Die Grammatik der Veränderung: das 5-Grenzen-Prozessmodell

von Rainer Molzahn


5-Grenzen-Prozessmodell

 

Wenn Coaching Hilfe in Veränderungsprozessen sein soll, ist es gut, ein tiefes Verständnis davon zu haben, wie Veränderungsprozesse sich vollziehen:

 

Wie sie beginnen, wie sie verlaufen, und wie sie enden – jedenfalls vorläufig enden, denn in Wirklichkeit ist das ganze irdische Leben ja ein nie endender, sich immer wieder aus- und einfaltender Prozess des Werdens und Vergehens und wieder Werdens. 

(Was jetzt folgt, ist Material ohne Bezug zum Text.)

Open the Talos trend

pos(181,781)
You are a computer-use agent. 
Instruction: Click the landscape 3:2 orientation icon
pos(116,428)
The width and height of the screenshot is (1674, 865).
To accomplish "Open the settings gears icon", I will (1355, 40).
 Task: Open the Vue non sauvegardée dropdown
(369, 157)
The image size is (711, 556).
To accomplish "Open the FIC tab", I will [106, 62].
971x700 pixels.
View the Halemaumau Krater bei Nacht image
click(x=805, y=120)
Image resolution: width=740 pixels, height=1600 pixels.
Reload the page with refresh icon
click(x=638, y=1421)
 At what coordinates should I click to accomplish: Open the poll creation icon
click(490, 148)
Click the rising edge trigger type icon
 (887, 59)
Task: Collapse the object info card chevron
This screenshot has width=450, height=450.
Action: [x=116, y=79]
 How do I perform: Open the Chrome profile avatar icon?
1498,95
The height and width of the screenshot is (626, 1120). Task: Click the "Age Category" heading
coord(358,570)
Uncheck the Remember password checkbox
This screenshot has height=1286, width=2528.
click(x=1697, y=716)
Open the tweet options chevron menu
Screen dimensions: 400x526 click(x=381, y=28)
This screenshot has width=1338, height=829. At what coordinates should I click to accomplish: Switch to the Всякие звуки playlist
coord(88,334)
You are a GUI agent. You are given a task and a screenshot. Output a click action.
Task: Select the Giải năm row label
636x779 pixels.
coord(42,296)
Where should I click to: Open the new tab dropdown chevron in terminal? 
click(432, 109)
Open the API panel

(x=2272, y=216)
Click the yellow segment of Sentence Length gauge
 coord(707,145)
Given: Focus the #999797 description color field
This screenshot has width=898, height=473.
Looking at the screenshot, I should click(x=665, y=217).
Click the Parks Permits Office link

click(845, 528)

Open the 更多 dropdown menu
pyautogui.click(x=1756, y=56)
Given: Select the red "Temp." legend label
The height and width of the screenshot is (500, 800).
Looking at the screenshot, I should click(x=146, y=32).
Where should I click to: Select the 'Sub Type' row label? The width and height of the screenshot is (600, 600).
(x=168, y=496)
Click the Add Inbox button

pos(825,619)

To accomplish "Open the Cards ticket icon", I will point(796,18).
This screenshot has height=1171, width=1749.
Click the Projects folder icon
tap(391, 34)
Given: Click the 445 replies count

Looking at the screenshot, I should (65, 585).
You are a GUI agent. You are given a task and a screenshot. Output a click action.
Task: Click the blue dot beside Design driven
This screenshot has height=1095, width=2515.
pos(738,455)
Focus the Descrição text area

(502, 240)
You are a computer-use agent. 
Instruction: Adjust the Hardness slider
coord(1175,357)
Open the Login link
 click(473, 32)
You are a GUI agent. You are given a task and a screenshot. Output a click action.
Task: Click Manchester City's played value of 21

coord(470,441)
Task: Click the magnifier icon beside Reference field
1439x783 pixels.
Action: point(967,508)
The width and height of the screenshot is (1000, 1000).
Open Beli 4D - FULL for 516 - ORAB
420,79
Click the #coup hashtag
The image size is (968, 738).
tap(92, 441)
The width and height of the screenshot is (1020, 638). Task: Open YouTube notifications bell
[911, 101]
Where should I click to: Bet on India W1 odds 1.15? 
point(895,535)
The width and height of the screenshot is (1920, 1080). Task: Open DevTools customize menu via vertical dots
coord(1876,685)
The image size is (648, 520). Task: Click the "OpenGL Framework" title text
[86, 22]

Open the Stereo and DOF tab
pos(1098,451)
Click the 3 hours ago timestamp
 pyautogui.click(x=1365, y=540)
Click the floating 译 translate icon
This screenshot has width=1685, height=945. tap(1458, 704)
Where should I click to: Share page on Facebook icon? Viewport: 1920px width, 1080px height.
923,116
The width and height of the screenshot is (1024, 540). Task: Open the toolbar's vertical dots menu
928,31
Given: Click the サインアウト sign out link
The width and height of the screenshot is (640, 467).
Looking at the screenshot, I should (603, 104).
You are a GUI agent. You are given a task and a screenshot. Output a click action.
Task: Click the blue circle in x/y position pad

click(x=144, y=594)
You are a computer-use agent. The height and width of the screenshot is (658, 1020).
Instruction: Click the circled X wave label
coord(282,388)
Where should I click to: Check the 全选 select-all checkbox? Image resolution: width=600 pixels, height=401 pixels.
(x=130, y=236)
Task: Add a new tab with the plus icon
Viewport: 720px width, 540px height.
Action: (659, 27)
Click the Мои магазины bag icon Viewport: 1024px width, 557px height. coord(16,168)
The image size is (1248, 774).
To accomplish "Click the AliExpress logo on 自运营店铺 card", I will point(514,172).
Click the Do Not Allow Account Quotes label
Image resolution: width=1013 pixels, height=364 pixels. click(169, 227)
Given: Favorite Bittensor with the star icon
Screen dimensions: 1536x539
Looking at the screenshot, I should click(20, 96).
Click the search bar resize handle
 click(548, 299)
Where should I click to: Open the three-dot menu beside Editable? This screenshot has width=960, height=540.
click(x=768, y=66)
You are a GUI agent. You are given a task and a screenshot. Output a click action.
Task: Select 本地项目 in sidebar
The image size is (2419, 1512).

Das 5-Grenzen-Prozessmodell

Das 5-Grenzen-Prozessmodell, so wie wir es in der Coaching-Ausbildung lehren und anwenden, ist ein Meta-Modell für Veränderung, in dem alle Ansätze und Methoden ihren Platz finden. 

 

Das Zauberhafte ist: Jeder, wirklich jeder, Veränderungs- und Transformationsprozess geschieht in der Auseinandersetzung mit und der Bewältigung der 5 Grenzen. Das ist für uns als Personen ein wertvoller Leitfaden, wenn wir feststecken oder uns innerlich verlaufen haben.

 

Wenn wir in einer Rolle – als Coach oder Berater – andere begleiten, ist es unser Navigationsinstrument. Wo ist unser Coachee gerade, was ist die Herausforderung, wie kann ich als Katalysator wirken, welche Grenze ist heiß?

Grenze 1: Wahrnehmung

Anpassungs- und Veränderungsprozesse beginnen immer mit der Wahrnehmung von dem, was auf uns einwirkt – speziell mit der Wahrnehmung, dass etwas anders ist als üblich. Allein dieser Akt der Wahrnehmung braucht schon unsere aktive Beteiligung, er ist also kein rein physikalischer Vorgang. Um wahr¬zunehmen, müssen wir hinschauen, hinhören, hinriechen,  hinspüren …,  gerade wenn es um die Wahrnehmung von Dingen geht, die sich von dem unterscheiden, was wir gewohnt sind und bisher als selbstverständlich voraussetzten. Allein die Richtung und Intensität unserer Aufmerksamkeit ist schon abhängig von einer ganzen Reihe von Voraussetzungen, die weder in rein physikalischen noch in vollkommen zufälligen, ‚magischen‘ Gegebenheiten wurzeln.

 

Im Allgemeinen ist es so, dass wir eine gewisse Schwelle (eine Grenze) aufrichten gegen die Wahrnehmung, dass irgendetwas auf einmal anders ist, als wir es gewohnt sind, denn wir haben schon mit dem Tagesgeschäft des Lebens genug zu tun.

 

Der Grenzzaun um das Heimatgrundstück unserer Identität kann so hoch sein, dass wir die Signale, die uns zur Veränderung aufrufen, lange Zeit überhaupt nicht wahrnehmen.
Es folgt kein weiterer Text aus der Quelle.